149 (78%) of 192 children experienced moderate or worse toxicity while receiving initial therapy [in this trial of various combinations of 3 or 4 AIDS drugs], and 44 (23%) of 192 experienced severe or worse toxicity...The most commonly observed adverse events were skin rash (53(28%)); nausea/vomiting (44(23%)); and temperature >= 38.5C (40(21%))...Administration of initial randomized study treatments was permanently discontinued for children with (1) an HIV RNA copy number > 10,000 copies/ml (32(17%)); (2) toxicity of medication intolerance (13(7%)); or (3) other reasons, including poor adherence to the study regimen and parental request for withdrawal of the patient from the study (29(15%))

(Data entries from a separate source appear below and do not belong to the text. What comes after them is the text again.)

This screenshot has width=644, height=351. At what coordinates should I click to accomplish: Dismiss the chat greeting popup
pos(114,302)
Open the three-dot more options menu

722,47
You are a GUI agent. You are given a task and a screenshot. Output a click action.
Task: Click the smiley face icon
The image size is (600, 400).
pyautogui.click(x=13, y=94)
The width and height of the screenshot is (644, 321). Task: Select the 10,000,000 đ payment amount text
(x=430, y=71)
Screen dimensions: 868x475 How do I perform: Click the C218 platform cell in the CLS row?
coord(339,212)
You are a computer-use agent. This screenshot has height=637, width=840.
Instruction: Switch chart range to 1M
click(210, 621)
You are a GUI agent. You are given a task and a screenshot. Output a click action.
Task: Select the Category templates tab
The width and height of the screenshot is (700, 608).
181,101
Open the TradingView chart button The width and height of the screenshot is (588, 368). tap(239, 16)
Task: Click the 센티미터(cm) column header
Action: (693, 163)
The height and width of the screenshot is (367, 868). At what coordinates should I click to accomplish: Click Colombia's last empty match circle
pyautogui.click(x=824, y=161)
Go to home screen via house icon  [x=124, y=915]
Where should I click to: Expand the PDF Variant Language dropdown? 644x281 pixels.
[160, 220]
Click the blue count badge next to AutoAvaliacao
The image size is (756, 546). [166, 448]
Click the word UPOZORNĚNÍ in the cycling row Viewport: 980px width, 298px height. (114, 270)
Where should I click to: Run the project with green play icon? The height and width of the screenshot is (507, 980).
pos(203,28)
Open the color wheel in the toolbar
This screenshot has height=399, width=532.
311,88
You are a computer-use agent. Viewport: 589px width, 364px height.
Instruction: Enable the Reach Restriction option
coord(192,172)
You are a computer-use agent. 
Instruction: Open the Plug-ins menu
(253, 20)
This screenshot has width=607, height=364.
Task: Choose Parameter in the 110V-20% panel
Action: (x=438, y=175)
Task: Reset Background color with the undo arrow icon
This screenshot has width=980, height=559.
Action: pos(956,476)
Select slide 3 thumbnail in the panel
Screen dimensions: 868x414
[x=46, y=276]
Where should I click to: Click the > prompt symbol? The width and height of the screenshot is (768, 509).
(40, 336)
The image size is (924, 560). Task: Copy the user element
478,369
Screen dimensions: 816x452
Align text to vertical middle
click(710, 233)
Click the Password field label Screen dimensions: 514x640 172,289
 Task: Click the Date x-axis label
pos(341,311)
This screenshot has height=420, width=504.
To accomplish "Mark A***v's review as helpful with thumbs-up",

Krogstad P et al. Nucleoside-analogue reverse-transcriptase inhibitors plus nevirapine, nelfinavir, or ritonavir for pretreated children infected with human immunodeficiency virus type 1. Clin Infect Dis. 2002 Apr 1; 34(7): 991-1001.
Drugs typically administered to prevent the transmission of human immunodeficiency virus (HIV) accounted for 25% of all the reported adverse events through maternal exposure [in the United States]. HIV drugs with >10 case reports each were zidovudine [AZT] (177), lamivudine [3TC] (57), nelfinavir (56), and nevirapine (44). Without data about how frequently these drugs were prescribed to prevent HIV transmission, it is not possible to tell whether zidovudine was more toxic in this therapeutic setting than similar drugs...A wide spectrum of adverse events were associated with the HIV-related drugs, including 110 cases (35%) with an outcome of congenital defect or permanent disability, 103 (34%) cases involving initial or prolonged hospitalization or a life-threatening event, and 23 (7%) with death as the reported outcome. [Note that it is estimated that only 1% to 10% of adverse drug reactions are reported]
Moore TJ et al. Reported adverse drug events in infants and children under 2 years of age. Pediatrics. 2002 Nov; 110(5): e53.